The gold-silver ratio has fallen by about 7 percent in a week. While last week more than 64 ounces of silver were needed to buy one ounce of gold, that ratio is now around 59. This has reached the lowest level in three weeks.
The decline sends one clear message: silver is currently outperforming gold. The question is whether this is the start of a new strong phase for silver, or just a temporary move.
Silver is catching up with gold
The gold price is trading at around $5,180 per ounce and is about 3.4 percent higher than a week ago. At the same time, gold showed a slight pullback in the past 24 hours after previously testing the USD 5,200 mark.
Silver is around $87 an ounce. Measured over seven days, this is an increase of more than 10 percent. This stronger weekly performance explains the rapid decline in the gold-silver ratio.
When silver rises faster than gold, the ratio automatically falls. We have now seen this pattern for six trading days in a row.
Why this ratio is important
Investors often use the gold-silver ratio as a valuation metric. A high ratio means that silver is relatively cheap compared to gold. A falling ratio indicates that silver is gaining ground.
Historically, the ratio often falls in periods when two forces converge: rising industrial demand and increasing need for safe havens.
Silver has a unique position. It is both a defensive investment and an industrial metal used in solar panels, electronics and industrial applications, among other things. As economic expectations improve, silver benefits through industrial demand. In the event of geopolitical tensions, it can also benefit from safe haven flows.
Geopolitics and trade policy play a role
The current movement takes place against a complex background. Investors are following tensions surrounding Iran and the United States’ trade policy, including President Trump’s announced 10 percent global import tariff.

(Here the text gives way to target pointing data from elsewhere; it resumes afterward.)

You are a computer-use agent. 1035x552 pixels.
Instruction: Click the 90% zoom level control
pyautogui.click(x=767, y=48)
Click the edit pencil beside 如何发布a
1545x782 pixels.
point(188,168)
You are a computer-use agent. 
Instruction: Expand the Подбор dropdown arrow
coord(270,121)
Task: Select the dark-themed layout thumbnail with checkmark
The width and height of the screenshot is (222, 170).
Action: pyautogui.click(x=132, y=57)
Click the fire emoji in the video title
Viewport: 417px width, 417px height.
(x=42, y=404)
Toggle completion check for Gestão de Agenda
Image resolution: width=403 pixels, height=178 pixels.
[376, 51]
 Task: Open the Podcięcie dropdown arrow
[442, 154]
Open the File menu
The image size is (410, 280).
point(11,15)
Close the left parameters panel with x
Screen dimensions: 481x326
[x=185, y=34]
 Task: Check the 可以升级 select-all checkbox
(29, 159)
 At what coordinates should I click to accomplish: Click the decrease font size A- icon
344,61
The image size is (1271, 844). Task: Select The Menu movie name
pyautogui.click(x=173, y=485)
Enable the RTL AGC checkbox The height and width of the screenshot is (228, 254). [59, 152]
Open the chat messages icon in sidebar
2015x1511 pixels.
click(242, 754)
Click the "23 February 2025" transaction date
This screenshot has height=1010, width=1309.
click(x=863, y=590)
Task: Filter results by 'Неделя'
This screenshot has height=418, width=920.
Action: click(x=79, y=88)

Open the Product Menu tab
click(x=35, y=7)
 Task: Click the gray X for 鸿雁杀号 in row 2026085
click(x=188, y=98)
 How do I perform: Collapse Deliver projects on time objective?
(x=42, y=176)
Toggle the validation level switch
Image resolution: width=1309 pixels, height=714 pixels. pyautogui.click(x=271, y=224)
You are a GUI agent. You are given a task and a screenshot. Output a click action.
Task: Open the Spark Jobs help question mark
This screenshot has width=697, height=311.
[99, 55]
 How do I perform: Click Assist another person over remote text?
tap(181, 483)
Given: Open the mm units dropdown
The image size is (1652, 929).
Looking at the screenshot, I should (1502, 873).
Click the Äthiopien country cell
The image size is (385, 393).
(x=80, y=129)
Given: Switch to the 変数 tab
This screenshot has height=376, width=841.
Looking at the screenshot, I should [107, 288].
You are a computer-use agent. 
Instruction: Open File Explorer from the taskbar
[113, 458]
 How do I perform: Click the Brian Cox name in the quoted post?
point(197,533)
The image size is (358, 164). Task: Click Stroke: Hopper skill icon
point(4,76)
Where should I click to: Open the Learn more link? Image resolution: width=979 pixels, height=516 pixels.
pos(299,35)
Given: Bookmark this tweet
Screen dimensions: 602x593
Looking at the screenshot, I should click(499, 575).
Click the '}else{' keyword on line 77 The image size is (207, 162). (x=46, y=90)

With increasing uncertainty, both gold and silver can rise. But silver can react more strongly in such a scenario, precisely because of the combination of defensive and industrial properties.
Comparison with 2025
Market observers see parallels with 2025. Even then, silver started to outperform gold, partly due to increasing demand and tightness on the supply side. The ratio at the time gradually declined before the market stabilized.
With the current ratio around 59, the question arises whether a similar phase will occur again.
Gold is still trading near record levels, having previously reached an all-time high of above $5,500. Silver is historically still below its old peaks, but closing the distance.